==== Records provided

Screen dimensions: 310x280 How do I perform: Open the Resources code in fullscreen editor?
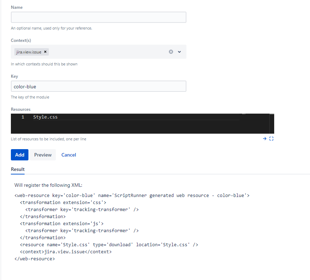[271, 139]
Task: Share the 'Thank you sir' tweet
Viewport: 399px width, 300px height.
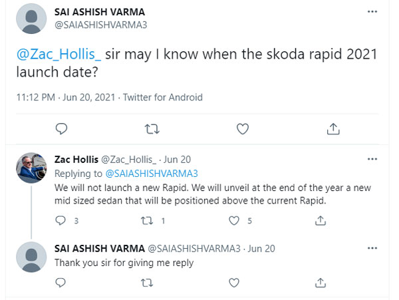Action: coord(321,283)
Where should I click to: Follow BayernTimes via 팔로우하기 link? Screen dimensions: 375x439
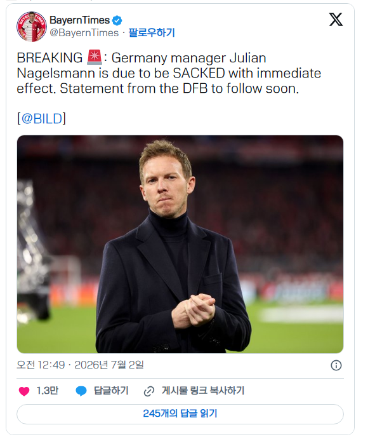tap(152, 33)
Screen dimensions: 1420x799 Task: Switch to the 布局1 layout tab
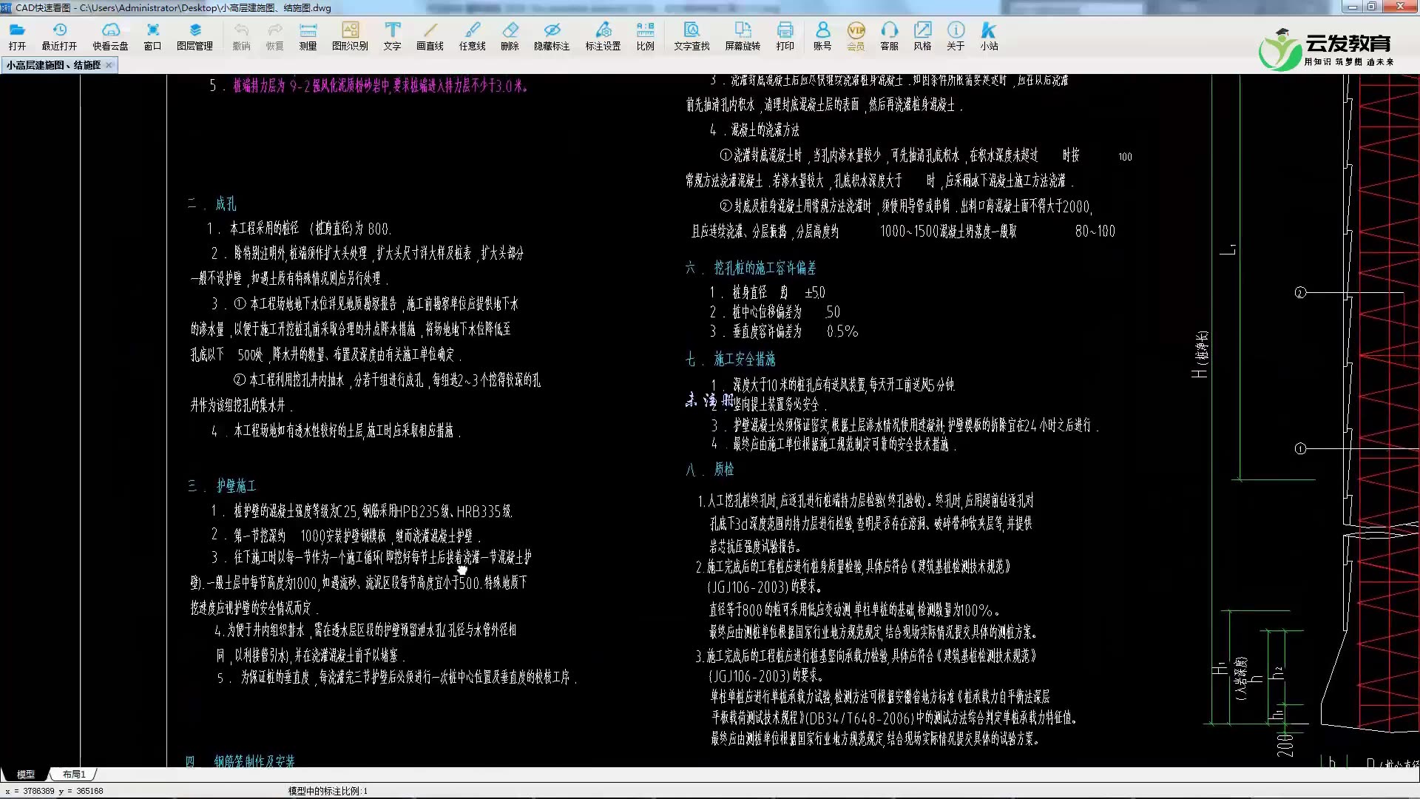point(74,775)
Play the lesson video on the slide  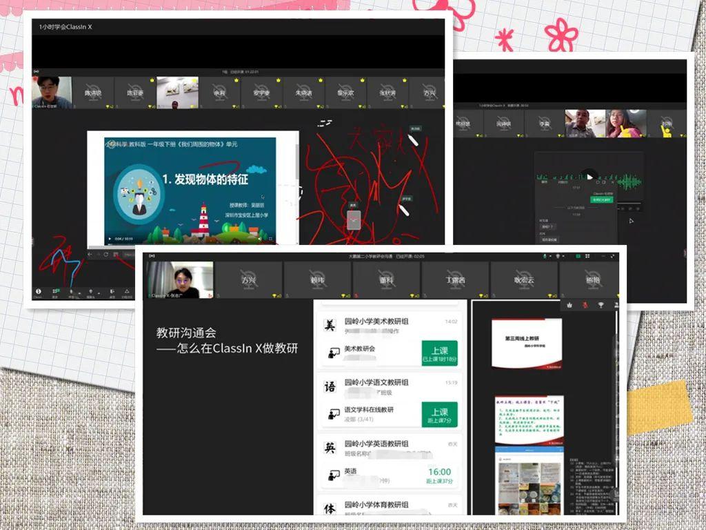(x=110, y=239)
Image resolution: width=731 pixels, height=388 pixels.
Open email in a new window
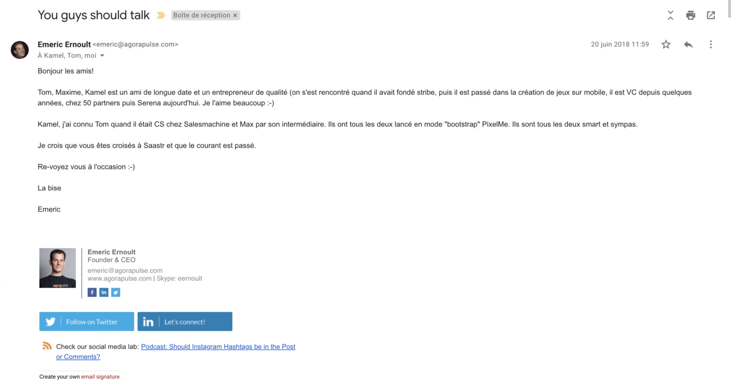711,15
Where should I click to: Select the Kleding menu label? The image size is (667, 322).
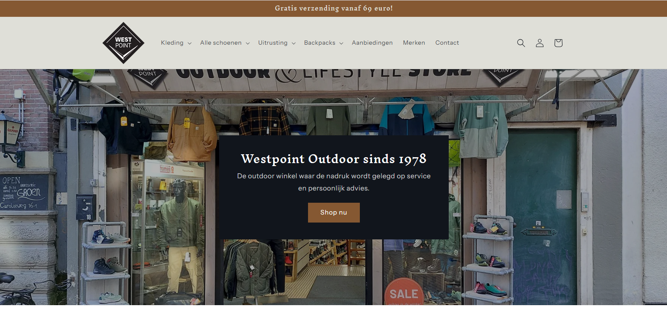tap(172, 43)
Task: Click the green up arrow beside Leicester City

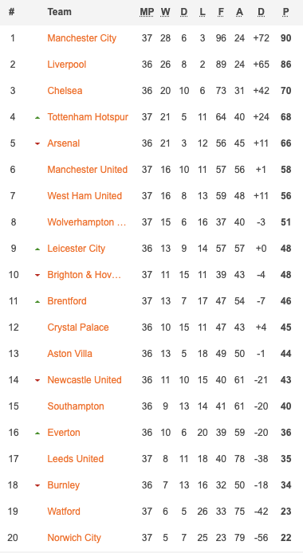Action: 37,249
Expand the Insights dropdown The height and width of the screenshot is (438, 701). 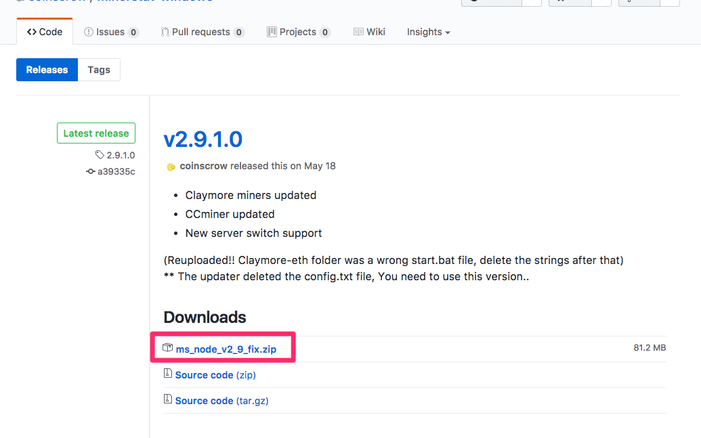[428, 32]
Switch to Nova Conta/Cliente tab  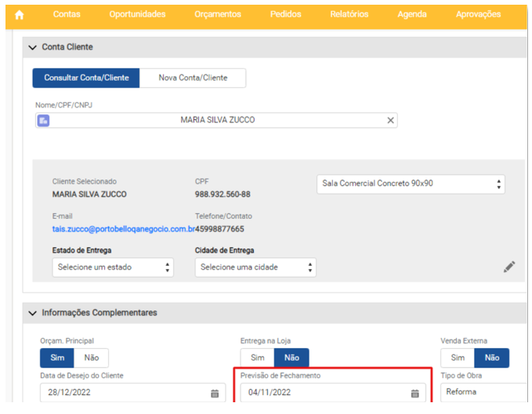point(193,78)
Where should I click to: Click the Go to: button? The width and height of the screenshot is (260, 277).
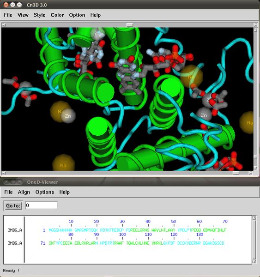[13, 205]
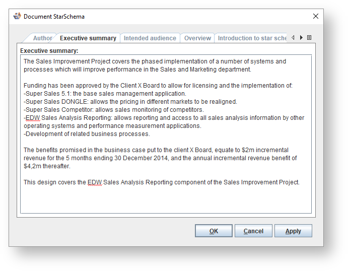Apply the document changes

pyautogui.click(x=293, y=231)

========

> _The exercise_: Extract each line of the material above that contains the string "Task".

> _Complete answer_:
Task: Share the 'Thank you sir' tweet
Screen dimensions: 1420x799 Task: Switch to the 布局1 layout tab
Task: Click the green up arrow beside Leicester City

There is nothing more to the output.